On 24.10.2012 19:13, Jonathan Matthews wrote:
On 24 October 2012 16:03, Dmitry Sivachenko <[email protected]> wrote:
Hello!
I am running haproxy-1.4.22 with option accept-invalid-http-request turned
on (the default).
Do you actually mean "off" here?
Yes, sorry.
It seems that haproxy successfully validates requests with unencoded '%'
characted in it:
http://some.host.net/api/v1/do_smth?lang=en-ru&text=100%%20Pure%20Mulberry%20Queen
(note unencoded % after 100).
I see such requests in my backend's log. I expect haproxy return HTTP 400
(Bad Request) in such cases.
Is it a bug or am I missing something?
Percentage signs are valid in URIs. Your application could be doing
/anything/ with them; HAProxy doesn't know what.

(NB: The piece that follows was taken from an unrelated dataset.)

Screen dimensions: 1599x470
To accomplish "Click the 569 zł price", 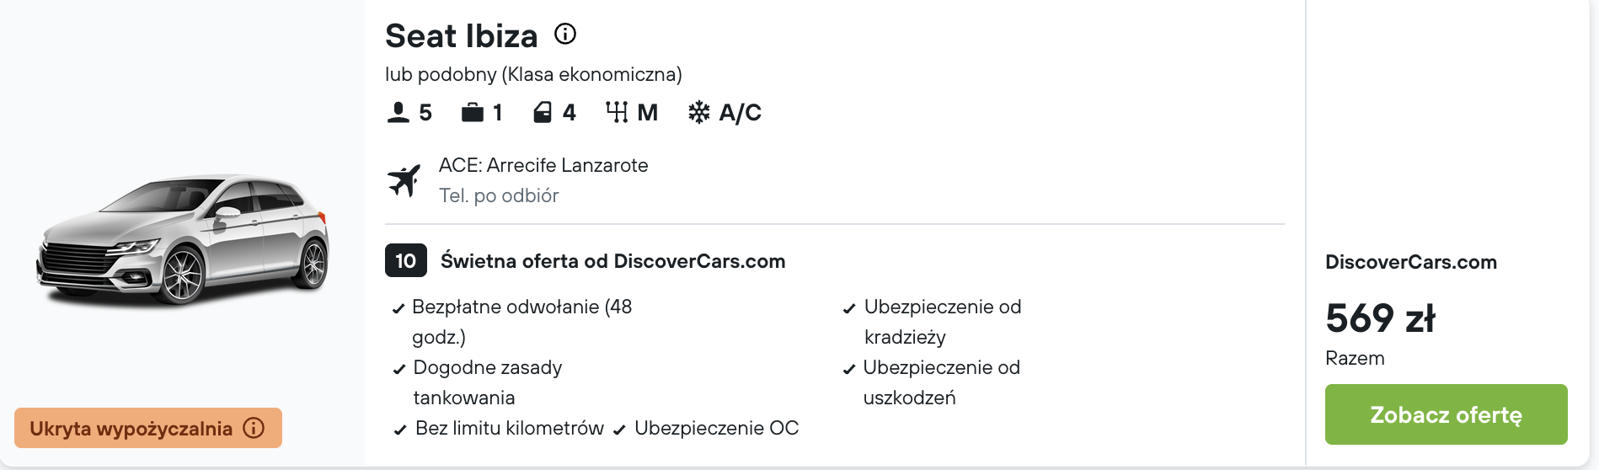I will 1380,318.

I don't /believe/ it's a validating parser's job to disallow these -
it sounds like you want more of a WAF.
Well, at least from Wikipedia:
http://en.wikipedia.org/wiki/Percent-encoding#Percent-encoding_the_percent_character
Because the percent ("%") character serves as the indicator for percent-encoded
octets, it must be percent-encoded as "%25" for that octet to be used as data
within a URI.
When haproxy encounters, say, unencoded whitespace character, it returns HTTP
400. Why '%' should be an exception?